[Quoted passage]

┏━━

Sunday, February 10, 2013

A Year Ago Today

Friday, February 10, 2012, I was standing in a classroom at Prairie Creek Baptist Church in Plano, TX. It was an hour before students started to arrive for FUEL, their version of Dnow. This was my 3rd year and I had grown so fond of this youth ministry. I looked forward to working FUEL every year and getting the opportunity to show my friends, who I would bring along as leaders, this youth group that stole my heart. This particular year, my cousin, Shelby, was coming to be a leader.

A little back story about my family, for those of you who may not know. My immediate family is a little bit different than most families. We are loud and sarcastic. We joke, we fight, we laugh, we cry. But at the end of every day, my parents, my sisters, Kristen and Lisa, and my brothers, Brian, Spencer and Kyle, are my very best friends in the entire world. The bond that we have as siblings is much closer than most. Our extended family is the same. The people most families would call cousins, we are close to like siblings. One family in our extended family I am very close to. The Dillards. Growing up, the Benk kids and the Dillard kids spent a lot of time together, our moms watching each others kids, going to church together, growing up together. Mike and Cindie Dillard are the closest things I have to second parents. They would ground me if they thought I would listen. Shelby is my roommate and has been one of my closest friends since we were babies.

Shelby met me that night at the church. She was running a little bit late because her parents wanted to see her before she left. When she got to the church she told me she needed to talk to me, so we stepped into one of the classrooms. She was a little shaken and I was a little concerned. Shelby looked me in the eye and said 4 words that changed our lives forever. "Mom has a tumor".

Cancer, that's something that happens to other people. You never REALLY expect it to happen to someone you love. My heart was broken. Shelby and I stood there for a few minutes and cried with each other and I asked a few questions that she didn't have the answer to. We hugged and took a deep breath. We told the youth pastor and his wife what was going on, but we had this unspoken agreement that we were there for the students, and regardless of how difficult it might be, we had a job to do. Shelby and I shared our testimonies one night with the middle school girls and they cried with us for a little while as we told them what God was doing in our lives.

┗━━

[Dataset excerpt]
┏━━

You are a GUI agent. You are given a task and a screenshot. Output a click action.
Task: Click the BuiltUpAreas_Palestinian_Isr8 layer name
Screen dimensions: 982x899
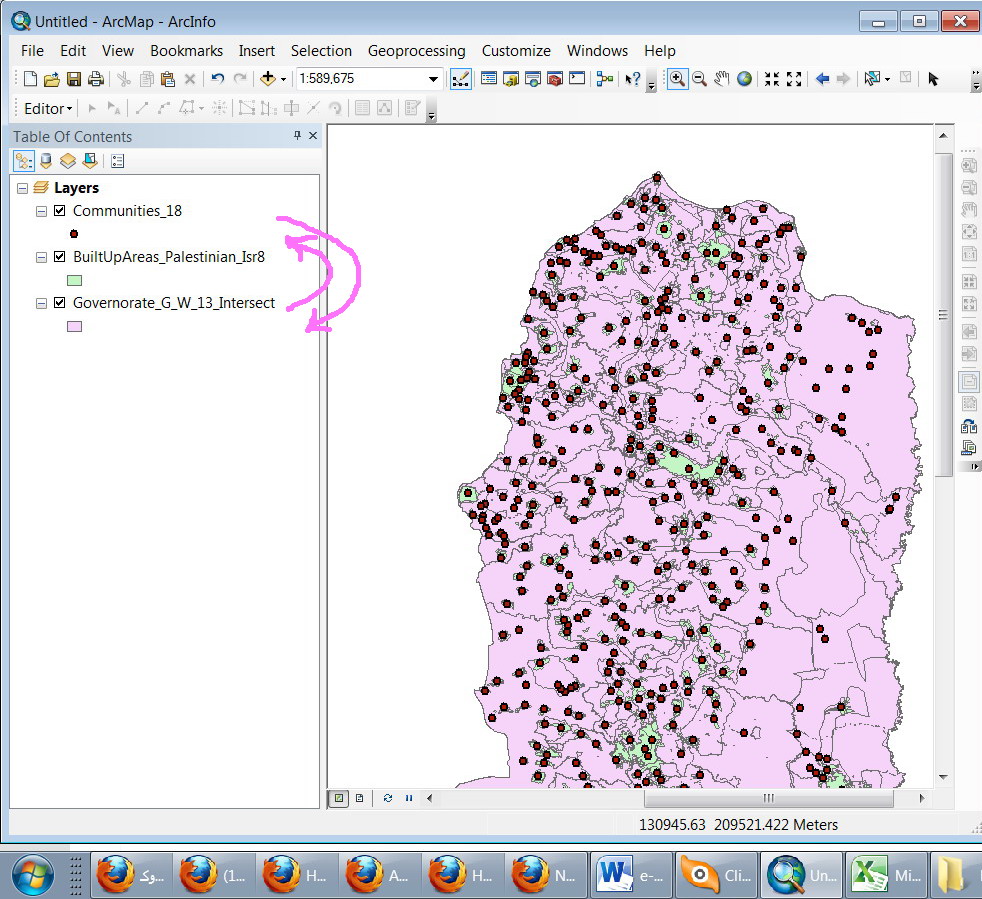tap(168, 257)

┗━━

[Activity list]
1. Rewrite the blog post, starting with "Friday, February 10, 2012, I" and going on through "be a leader.", with "FUEL" replaced by "the retreat".
2. Write the next part of the blog post, picking up after its final sentence.

[Your written answers]
1.
Friday, February 10, 2012, I was standing in a classroom at Prairie Creek Baptist Church in Plano, TX. It was an hour before students started to arrive for the retreat, their version of Dnow. This was my 3rd year and I had grown so fond of this youth ministry. I looked forward to working the retreat every year and getting the opportunity to show my friends, who I would bring along as leaders, this youth group that stole my heart. This particular year, my cousin, Shelby, was coming to be a leader.

2.
My Aunt Cindie is one of the strongest women I know. That weekend, I remember thinking she would break if I hugged her too hard. She spoke softly and she moved slowly. She was scared. You could see it on her face that Sunday when we all went to lunch. We all were. Everyone choking back tears and speaking at a quieter volume than our normal family gatherings. I remember Zach, the youngest of the Dillard kids, coming up and hugging me as he whispered in my ear.
Zach: "Did you hear about mom?"
Me: "Yes Zach, I did."
Zach (tightening his hug): "Im scared."
Me: "I know you are, I am too. We just have to keep trusting in God, ok?"

Those are things that will be burned into my mind forever. Trusting in God, that's what my family did. That next week I lived in Shelby's apartment with her. We wanted to make sure that she kept going that semester and didnt just sit and dwell on wanting to be home with her mom. We waited through that week until Thursday when Aunt Cindie went in for surgery. That Thursday, February 16, we would find out if the tumor was cancerous.

We stayed together, she and I, through the hardest year either of us has ever faced. And we trusted in God.

I'm sitting here crying as I remember the events of that weekend, not because the story is sad, though it is at times, but because through it all, my God provides.